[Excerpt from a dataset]
* * * *
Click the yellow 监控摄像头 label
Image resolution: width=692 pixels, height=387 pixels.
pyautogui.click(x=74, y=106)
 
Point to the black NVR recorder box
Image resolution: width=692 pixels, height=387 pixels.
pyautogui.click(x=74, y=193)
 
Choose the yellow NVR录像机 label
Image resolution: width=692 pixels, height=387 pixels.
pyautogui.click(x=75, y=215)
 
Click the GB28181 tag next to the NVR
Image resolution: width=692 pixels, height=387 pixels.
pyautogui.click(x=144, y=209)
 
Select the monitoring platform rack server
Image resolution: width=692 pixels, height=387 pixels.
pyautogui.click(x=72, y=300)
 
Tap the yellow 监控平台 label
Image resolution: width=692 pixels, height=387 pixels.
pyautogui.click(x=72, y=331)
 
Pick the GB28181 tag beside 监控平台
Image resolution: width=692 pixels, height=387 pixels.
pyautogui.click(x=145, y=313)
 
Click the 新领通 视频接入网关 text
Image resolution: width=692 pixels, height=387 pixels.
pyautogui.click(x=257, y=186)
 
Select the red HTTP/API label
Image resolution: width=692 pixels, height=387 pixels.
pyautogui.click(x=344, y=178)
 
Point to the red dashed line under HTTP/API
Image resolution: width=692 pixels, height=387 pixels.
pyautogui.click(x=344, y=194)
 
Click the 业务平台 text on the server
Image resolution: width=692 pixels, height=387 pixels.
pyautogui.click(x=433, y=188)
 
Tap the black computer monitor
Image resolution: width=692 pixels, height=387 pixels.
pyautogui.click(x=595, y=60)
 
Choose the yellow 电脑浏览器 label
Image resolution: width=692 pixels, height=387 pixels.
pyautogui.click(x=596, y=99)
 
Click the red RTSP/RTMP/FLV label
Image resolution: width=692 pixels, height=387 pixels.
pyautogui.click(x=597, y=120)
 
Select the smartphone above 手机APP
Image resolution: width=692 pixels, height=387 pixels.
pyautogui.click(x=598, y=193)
* * * *
• _Your instructions_: Copy the lines in these records verbatim.

• _Response to this exercise_:
Click the yellow 监控摄像头 label
Image resolution: width=692 pixels, height=387 pixels.
pyautogui.click(x=74, y=106)
 
Point to the black NVR recorder box
Image resolution: width=692 pixels, height=387 pixels.
pyautogui.click(x=74, y=193)
 
Choose the yellow NVR录像机 label
Image resolution: width=692 pixels, height=387 pixels.
pyautogui.click(x=75, y=215)
 
Click the GB28181 tag next to the NVR
Image resolution: width=692 pixels, height=387 pixels.
pyautogui.click(x=144, y=209)
 
Select the monitoring platform rack server
Image resolution: width=692 pixels, height=387 pixels.
pyautogui.click(x=72, y=300)
 
Tap the yellow 监控平台 label
Image resolution: width=692 pixels, height=387 pixels.
pyautogui.click(x=72, y=331)
 
Pick the GB28181 tag beside 监控平台
Image resolution: width=692 pixels, height=387 pixels.
pyautogui.click(x=145, y=313)
 
Click the 新领通 视频接入网关 text
Image resolution: width=692 pixels, height=387 pixels.
pyautogui.click(x=257, y=186)
 
Select the red HTTP/API label
Image resolution: width=692 pixels, height=387 pixels.
pyautogui.click(x=344, y=178)
 
Point to the red dashed line under HTTP/API
Image resolution: width=692 pixels, height=387 pixels.
pyautogui.click(x=344, y=194)
 
Click the 业务平台 text on the server
Image resolution: width=692 pixels, height=387 pixels.
pyautogui.click(x=433, y=188)
 
Tap the black computer monitor
Image resolution: width=692 pixels, height=387 pixels.
pyautogui.click(x=595, y=60)
 
Choose the yellow 电脑浏览器 label
Image resolution: width=692 pixels, height=387 pixels.
pyautogui.click(x=596, y=99)
 
Click the red RTSP/RTMP/FLV label
Image resolution: width=692 pixels, height=387 pixels.
pyautogui.click(x=597, y=120)
 
Select the smartphone above 手机APP
Image resolution: width=692 pixels, height=387 pixels.
pyautogui.click(x=598, y=193)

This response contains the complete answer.